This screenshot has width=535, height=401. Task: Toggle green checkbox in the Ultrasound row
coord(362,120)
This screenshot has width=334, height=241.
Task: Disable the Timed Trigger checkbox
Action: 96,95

• [WORK REQUEST]
Transcribe the records above with every character unchanged.

• [EXERCISE OUTPUT]
This screenshot has width=535, height=401. Task: Toggle green checkbox in the Ultrasound row
coord(362,120)
This screenshot has width=334, height=241.
Task: Disable the Timed Trigger checkbox
Action: 96,95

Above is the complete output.